## Challenge
Edit the lines below by replacing every "computer-use agent" with "desktop automation agent" and leaving everything else unchanged.

## Given data
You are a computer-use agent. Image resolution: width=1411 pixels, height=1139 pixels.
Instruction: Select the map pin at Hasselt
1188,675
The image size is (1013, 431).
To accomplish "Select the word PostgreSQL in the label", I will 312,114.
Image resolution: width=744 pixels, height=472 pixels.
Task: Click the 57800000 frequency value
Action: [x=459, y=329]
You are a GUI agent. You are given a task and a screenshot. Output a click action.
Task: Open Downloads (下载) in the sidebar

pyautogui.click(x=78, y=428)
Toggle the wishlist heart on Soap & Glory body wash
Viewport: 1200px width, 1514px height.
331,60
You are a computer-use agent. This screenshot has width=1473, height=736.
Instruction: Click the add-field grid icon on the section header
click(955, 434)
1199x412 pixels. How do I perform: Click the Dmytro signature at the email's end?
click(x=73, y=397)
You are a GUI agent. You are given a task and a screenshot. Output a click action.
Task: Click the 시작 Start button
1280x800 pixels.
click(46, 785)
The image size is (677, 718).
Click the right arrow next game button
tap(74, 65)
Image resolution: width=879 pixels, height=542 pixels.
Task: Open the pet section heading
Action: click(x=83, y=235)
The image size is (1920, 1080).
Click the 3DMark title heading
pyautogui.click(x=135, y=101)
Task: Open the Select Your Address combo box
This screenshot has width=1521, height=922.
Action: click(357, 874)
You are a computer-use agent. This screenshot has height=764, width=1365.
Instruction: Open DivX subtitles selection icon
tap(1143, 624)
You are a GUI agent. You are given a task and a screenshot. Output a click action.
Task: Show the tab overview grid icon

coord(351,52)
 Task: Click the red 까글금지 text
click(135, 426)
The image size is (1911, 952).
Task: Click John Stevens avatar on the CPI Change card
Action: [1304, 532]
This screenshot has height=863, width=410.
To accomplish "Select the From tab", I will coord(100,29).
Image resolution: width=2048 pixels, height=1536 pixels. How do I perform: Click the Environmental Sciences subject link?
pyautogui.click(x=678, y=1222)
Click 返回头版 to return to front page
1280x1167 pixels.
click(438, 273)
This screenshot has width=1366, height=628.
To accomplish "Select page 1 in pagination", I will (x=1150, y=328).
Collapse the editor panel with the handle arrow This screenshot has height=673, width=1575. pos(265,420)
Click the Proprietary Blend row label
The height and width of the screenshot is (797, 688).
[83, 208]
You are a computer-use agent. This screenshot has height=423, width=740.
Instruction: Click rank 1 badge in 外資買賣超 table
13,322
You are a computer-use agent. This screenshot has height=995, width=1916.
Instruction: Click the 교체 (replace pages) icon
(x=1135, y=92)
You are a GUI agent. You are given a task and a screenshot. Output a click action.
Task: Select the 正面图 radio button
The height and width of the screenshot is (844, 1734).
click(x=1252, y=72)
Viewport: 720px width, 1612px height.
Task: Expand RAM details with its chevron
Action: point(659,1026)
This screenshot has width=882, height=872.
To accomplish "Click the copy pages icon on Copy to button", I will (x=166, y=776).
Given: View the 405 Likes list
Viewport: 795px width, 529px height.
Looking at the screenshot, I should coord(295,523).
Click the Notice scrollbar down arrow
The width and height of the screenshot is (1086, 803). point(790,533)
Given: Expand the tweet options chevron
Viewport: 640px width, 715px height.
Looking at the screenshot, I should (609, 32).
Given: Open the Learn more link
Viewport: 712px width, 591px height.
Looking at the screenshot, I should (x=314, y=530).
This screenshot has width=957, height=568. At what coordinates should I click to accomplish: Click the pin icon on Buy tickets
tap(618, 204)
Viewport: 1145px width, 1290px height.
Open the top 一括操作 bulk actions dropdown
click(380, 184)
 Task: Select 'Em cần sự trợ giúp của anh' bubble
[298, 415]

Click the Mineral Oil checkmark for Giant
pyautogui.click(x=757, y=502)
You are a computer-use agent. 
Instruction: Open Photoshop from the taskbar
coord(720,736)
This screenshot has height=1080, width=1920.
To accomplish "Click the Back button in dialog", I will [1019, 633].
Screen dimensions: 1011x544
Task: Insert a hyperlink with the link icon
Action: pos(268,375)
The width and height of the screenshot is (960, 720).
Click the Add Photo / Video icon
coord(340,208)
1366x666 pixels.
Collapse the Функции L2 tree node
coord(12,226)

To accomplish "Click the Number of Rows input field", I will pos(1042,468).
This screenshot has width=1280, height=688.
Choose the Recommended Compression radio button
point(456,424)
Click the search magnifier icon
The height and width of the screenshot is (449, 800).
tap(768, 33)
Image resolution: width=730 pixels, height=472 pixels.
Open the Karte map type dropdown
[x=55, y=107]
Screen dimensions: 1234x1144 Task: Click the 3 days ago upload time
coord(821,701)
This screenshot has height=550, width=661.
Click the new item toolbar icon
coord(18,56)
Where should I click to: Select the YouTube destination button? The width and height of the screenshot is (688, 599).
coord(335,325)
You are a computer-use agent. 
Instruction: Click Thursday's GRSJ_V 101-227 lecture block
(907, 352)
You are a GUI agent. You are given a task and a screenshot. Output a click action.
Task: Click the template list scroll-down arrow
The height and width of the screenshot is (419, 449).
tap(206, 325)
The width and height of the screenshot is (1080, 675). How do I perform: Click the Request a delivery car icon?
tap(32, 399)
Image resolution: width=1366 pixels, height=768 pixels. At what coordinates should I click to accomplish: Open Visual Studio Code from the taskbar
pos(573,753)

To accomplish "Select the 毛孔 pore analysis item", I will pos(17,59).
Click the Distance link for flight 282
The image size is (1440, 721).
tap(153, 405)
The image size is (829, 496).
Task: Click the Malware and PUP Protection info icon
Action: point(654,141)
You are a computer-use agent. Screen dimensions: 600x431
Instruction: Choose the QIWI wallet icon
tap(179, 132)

## Exercise output
You are a desktop automation agent. Image resolution: width=1411 pixels, height=1139 pixels.
Instruction: Select the map pin at Hasselt
1188,675
The image size is (1013, 431).
To accomplish "Select the word PostgreSQL in the label", I will 312,114.
Image resolution: width=744 pixels, height=472 pixels.
Task: Click the 57800000 frequency value
Action: [x=459, y=329]
You are a GUI agent. You are given a task and a screenshot. Output a click action.
Task: Open Downloads (下载) in the sidebar

pyautogui.click(x=78, y=428)
Toggle the wishlist heart on Soap & Glory body wash
Viewport: 1200px width, 1514px height.
331,60
You are a desktop automation agent. This screenshot has width=1473, height=736.
Instruction: Click the add-field grid icon on the section header
click(955, 434)
1199x412 pixels. How do I perform: Click the Dmytro signature at the email's end?
click(x=73, y=397)
You are a GUI agent. You are given a task and a screenshot. Output a click action.
Task: Click the 시작 Start button
1280x800 pixels.
click(46, 785)
The image size is (677, 718).
Click the right arrow next game button
tap(74, 65)
Image resolution: width=879 pixels, height=542 pixels.
Task: Open the pet section heading
Action: click(x=83, y=235)
The image size is (1920, 1080).
Click the 3DMark title heading
pyautogui.click(x=135, y=101)
Task: Open the Select Your Address combo box
This screenshot has width=1521, height=922.
Action: click(357, 874)
You are a desktop automation agent. This screenshot has height=764, width=1365.
Instruction: Open DivX subtitles selection icon
tap(1143, 624)
You are a GUI agent. You are given a task and a screenshot. Output a click action.
Task: Show the tab overview grid icon

coord(351,52)
 Task: Click the red 까글금지 text
click(135, 426)
The image size is (1911, 952).
Task: Click John Stevens avatar on the CPI Change card
Action: [1304, 532]
This screenshot has height=863, width=410.
To accomplish "Select the From tab", I will coord(100,29).
Image resolution: width=2048 pixels, height=1536 pixels. How do I perform: Click the Environmental Sciences subject link?
pyautogui.click(x=678, y=1222)
Click 返回头版 to return to front page
1280x1167 pixels.
click(438, 273)
This screenshot has width=1366, height=628.
To accomplish "Select page 1 in pagination", I will (x=1150, y=328).
Collapse the editor panel with the handle arrow This screenshot has height=673, width=1575. pos(265,420)
Click the Proprietary Blend row label
The height and width of the screenshot is (797, 688).
[83, 208]
You are a desktop automation agent. This screenshot has height=423, width=740.
Instruction: Click rank 1 badge in 外資買賣超 table
13,322
You are a desktop automation agent. This screenshot has height=995, width=1916.
Instruction: Click the 교체 (replace pages) icon
(x=1135, y=92)
You are a GUI agent. You are given a task and a screenshot. Output a click action.
Task: Select the 正面图 radio button
The height and width of the screenshot is (844, 1734).
click(x=1252, y=72)
Viewport: 720px width, 1612px height.
Task: Expand RAM details with its chevron
Action: point(659,1026)
This screenshot has width=882, height=872.
To accomplish "Click the copy pages icon on Copy to button", I will (x=166, y=776).
Given: View the 405 Likes list
Viewport: 795px width, 529px height.
Looking at the screenshot, I should coord(295,523).
Click the Notice scrollbar down arrow
The width and height of the screenshot is (1086, 803). point(790,533)
Given: Expand the tweet options chevron
Viewport: 640px width, 715px height.
Looking at the screenshot, I should (609, 32).
Given: Open the Learn more link
Viewport: 712px width, 591px height.
Looking at the screenshot, I should (x=314, y=530).
This screenshot has width=957, height=568. At what coordinates should I click to accomplish: Click the pin icon on Buy tickets
tap(618, 204)
Viewport: 1145px width, 1290px height.
Open the top 一括操作 bulk actions dropdown
click(380, 184)
 Task: Select 'Em cần sự trợ giúp của anh' bubble
[298, 415]

Click the Mineral Oil checkmark for Giant
pyautogui.click(x=757, y=502)
You are a desktop automation agent. 
Instruction: Open Photoshop from the taskbar
coord(720,736)
This screenshot has height=1080, width=1920.
To accomplish "Click the Back button in dialog", I will [1019, 633].
Screen dimensions: 1011x544
Task: Insert a hyperlink with the link icon
Action: pos(268,375)
The width and height of the screenshot is (960, 720).
Click the Add Photo / Video icon
coord(340,208)
1366x666 pixels.
Collapse the Функции L2 tree node
coord(12,226)

To accomplish "Click the Number of Rows input field", I will pos(1042,468).
This screenshot has width=1280, height=688.
Choose the Recommended Compression radio button
point(456,424)
Click the search magnifier icon
The height and width of the screenshot is (449, 800).
tap(768, 33)
Image resolution: width=730 pixels, height=472 pixels.
Open the Karte map type dropdown
[x=55, y=107]
Screen dimensions: 1234x1144 Task: Click the 3 days ago upload time
coord(821,701)
This screenshot has height=550, width=661.
Click the new item toolbar icon
coord(18,56)
Where should I click to: Select the YouTube destination button? The width and height of the screenshot is (688, 599).
coord(335,325)
You are a desktop automation agent. 
Instruction: Click Thursday's GRSJ_V 101-227 lecture block
(907, 352)
You are a GUI agent. You are given a task and a screenshot. Output a click action.
Task: Click the template list scroll-down arrow
The height and width of the screenshot is (419, 449).
tap(206, 325)
The width and height of the screenshot is (1080, 675). How do I perform: Click the Request a delivery car icon?
tap(32, 399)
Image resolution: width=1366 pixels, height=768 pixels. At what coordinates should I click to accomplish: Open Visual Studio Code from the taskbar
pos(573,753)

To accomplish "Select the 毛孔 pore analysis item", I will pos(17,59).
Click the Distance link for flight 282
The image size is (1440, 721).
tap(153, 405)
The image size is (829, 496).
Task: Click the Malware and PUP Protection info icon
Action: point(654,141)
You are a desktop automation agent. Screen dimensions: 600x431
Instruction: Choose the QIWI wallet icon
tap(179, 132)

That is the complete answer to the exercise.